Leaving out the images, reproduce every line of the data that follows exactly.

RECORD EXCERPTS —
= Beginning of Section =

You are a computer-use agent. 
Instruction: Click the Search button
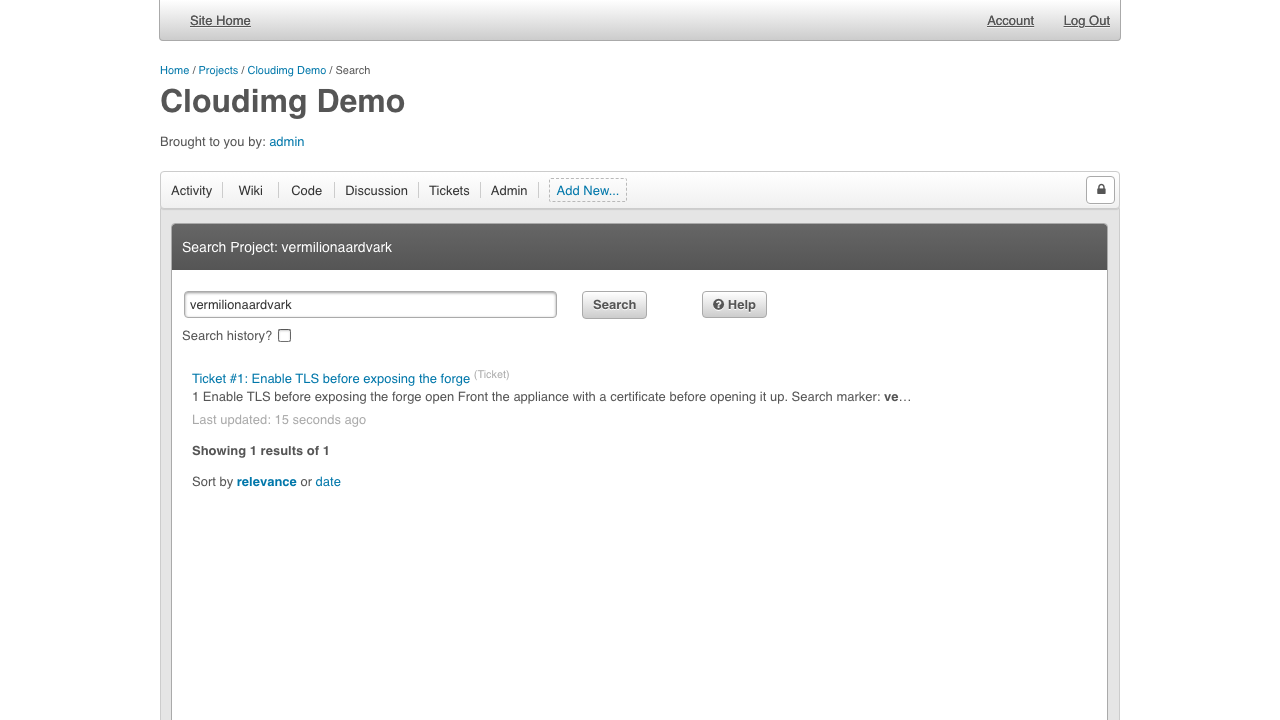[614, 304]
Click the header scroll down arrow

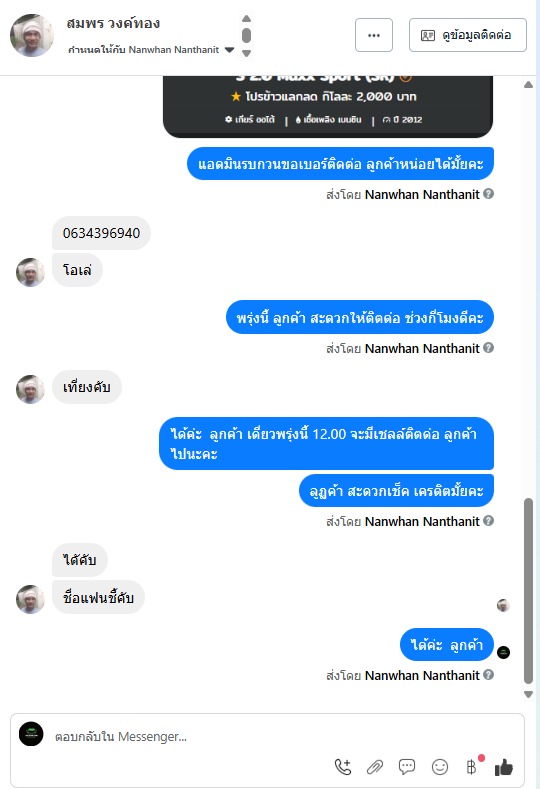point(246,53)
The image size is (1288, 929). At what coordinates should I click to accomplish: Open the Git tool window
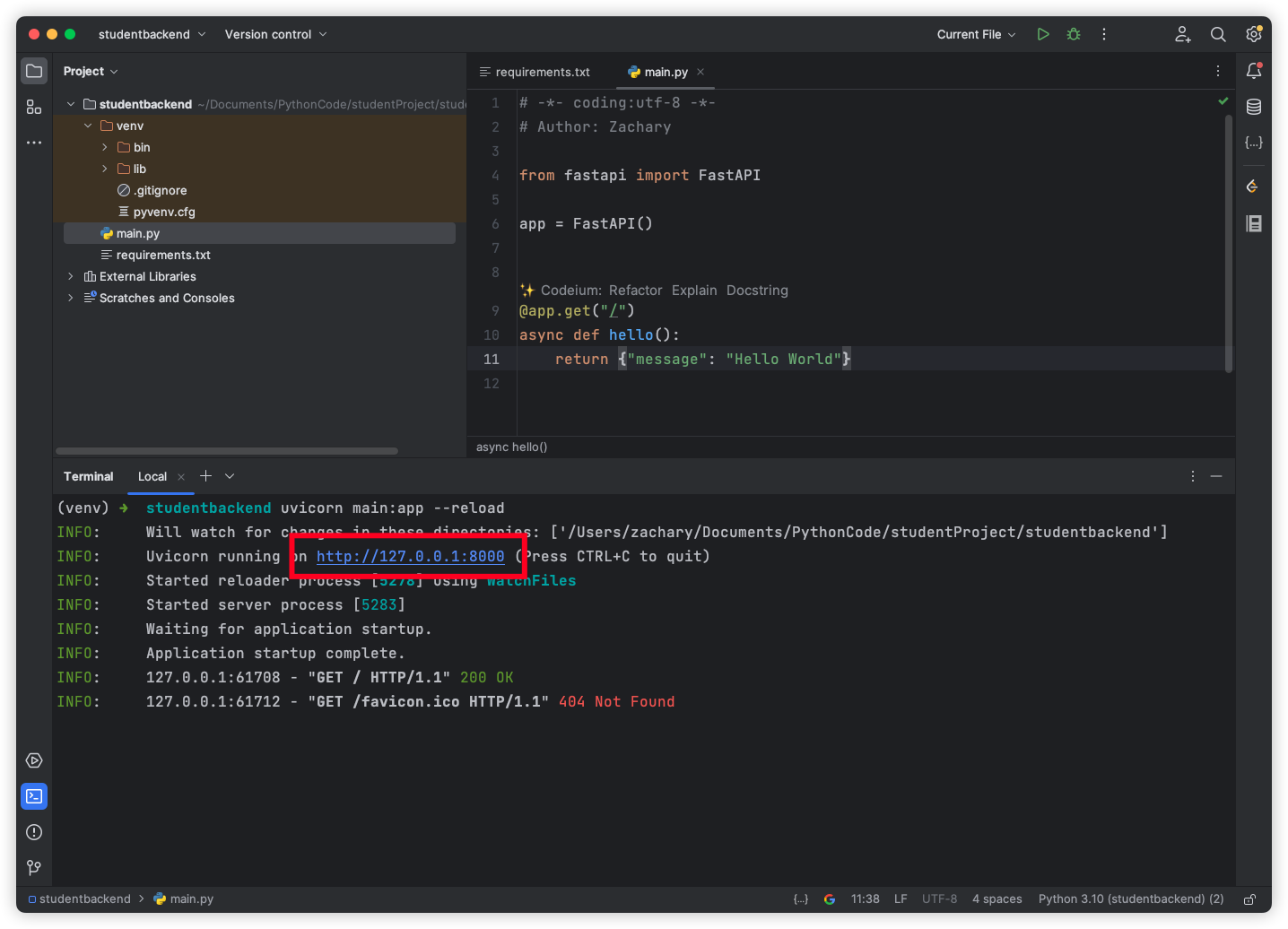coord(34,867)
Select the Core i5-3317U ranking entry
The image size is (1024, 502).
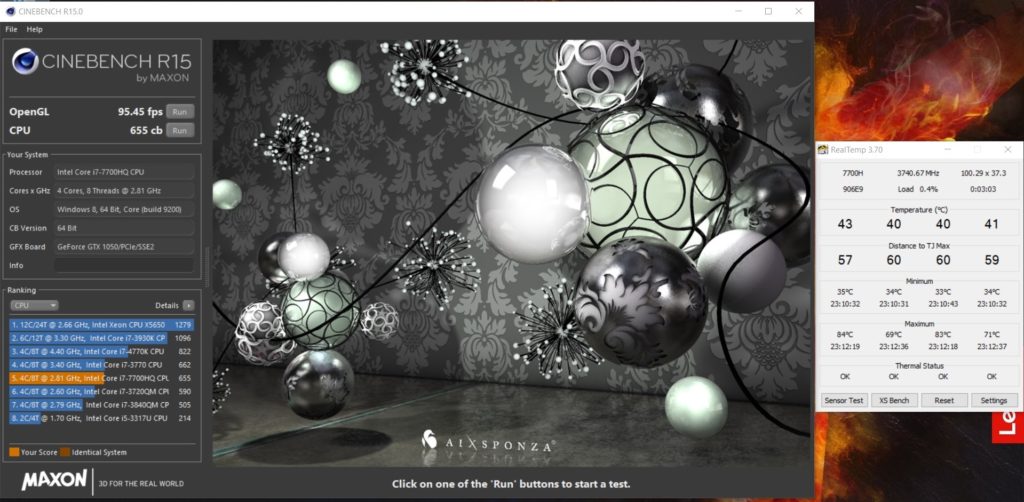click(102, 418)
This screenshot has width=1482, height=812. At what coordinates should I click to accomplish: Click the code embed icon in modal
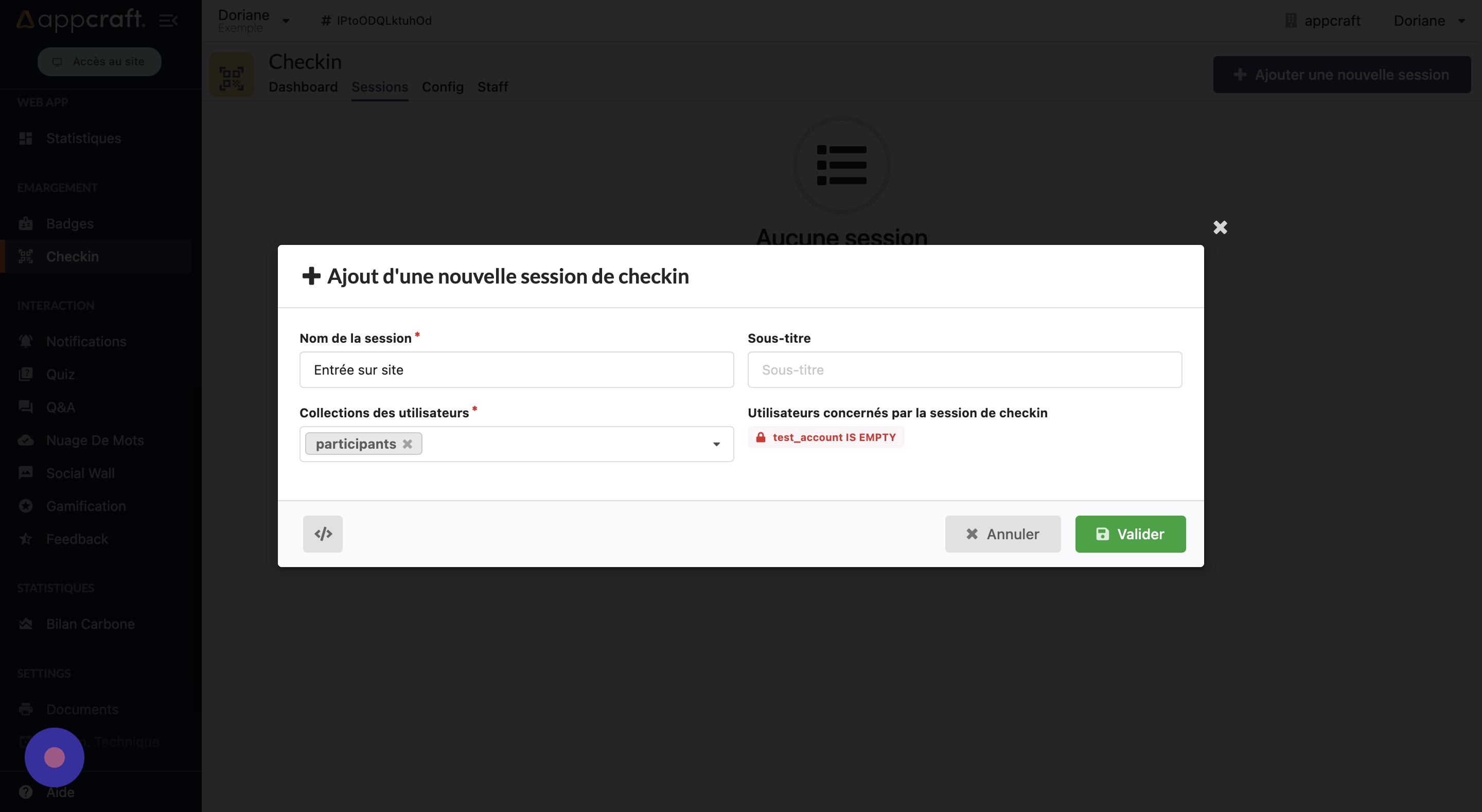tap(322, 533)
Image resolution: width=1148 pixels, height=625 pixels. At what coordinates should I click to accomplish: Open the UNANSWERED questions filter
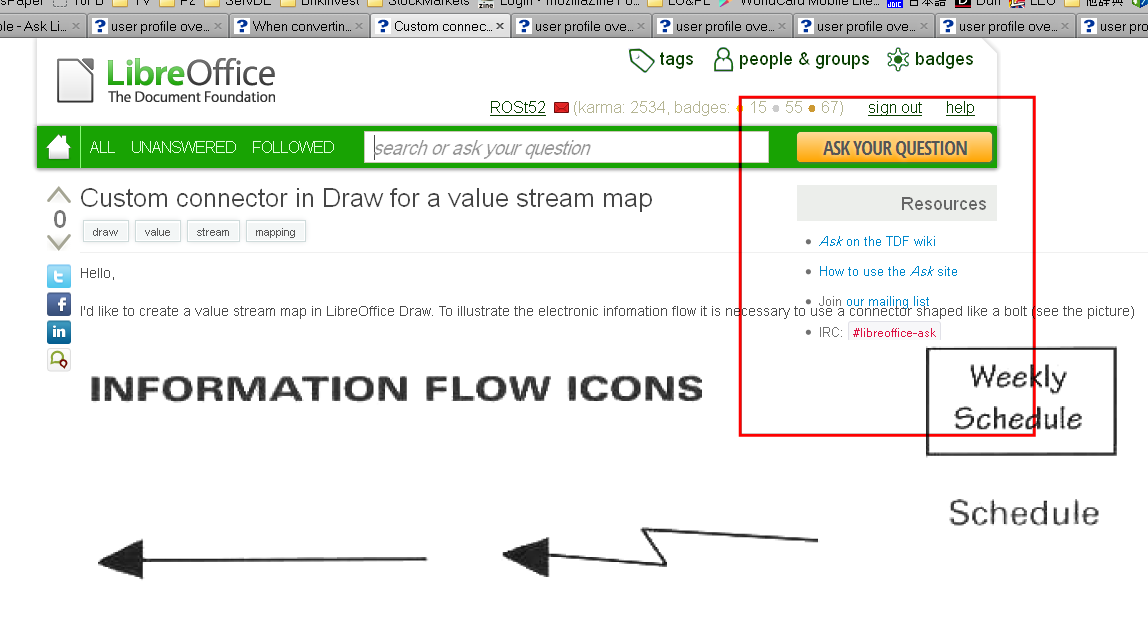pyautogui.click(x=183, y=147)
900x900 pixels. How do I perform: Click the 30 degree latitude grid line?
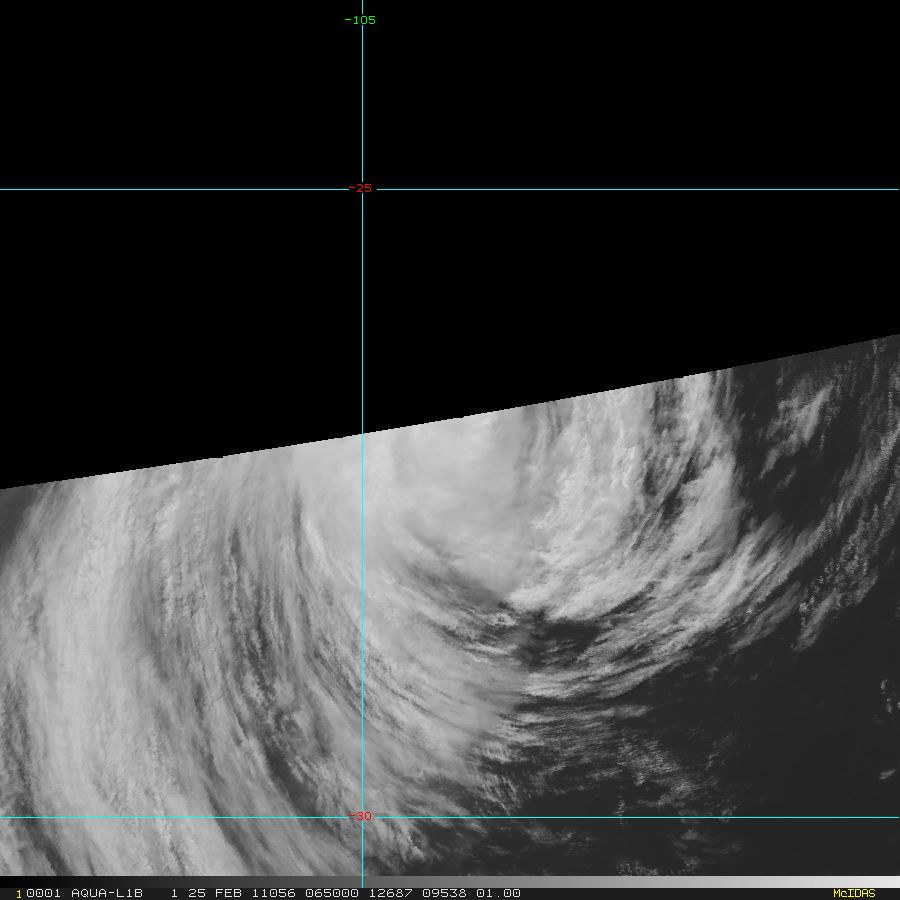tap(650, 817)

= End of Section =

OUTPUT FOR THIS TASK —
You are a computer-use agent. 
Instruction: Click the Search button
[614, 304]
Click the header scroll down arrow

point(246,53)
The image size is (1288, 929). At what coordinates should I click to accomplish: Open the Git tool window
coord(34,867)
Select the Core i5-3317U ranking entry
The image size is (1024, 502).
click(102, 418)
This screenshot has width=1482, height=812. At what coordinates should I click to accomplish: Click the code embed icon in modal
tap(322, 533)
Image resolution: width=1148 pixels, height=625 pixels. At what coordinates should I click to accomplish: Open the UNANSWERED questions filter
pyautogui.click(x=183, y=147)
900x900 pixels. How do I perform: Click the 30 degree latitude grid line?
tap(650, 817)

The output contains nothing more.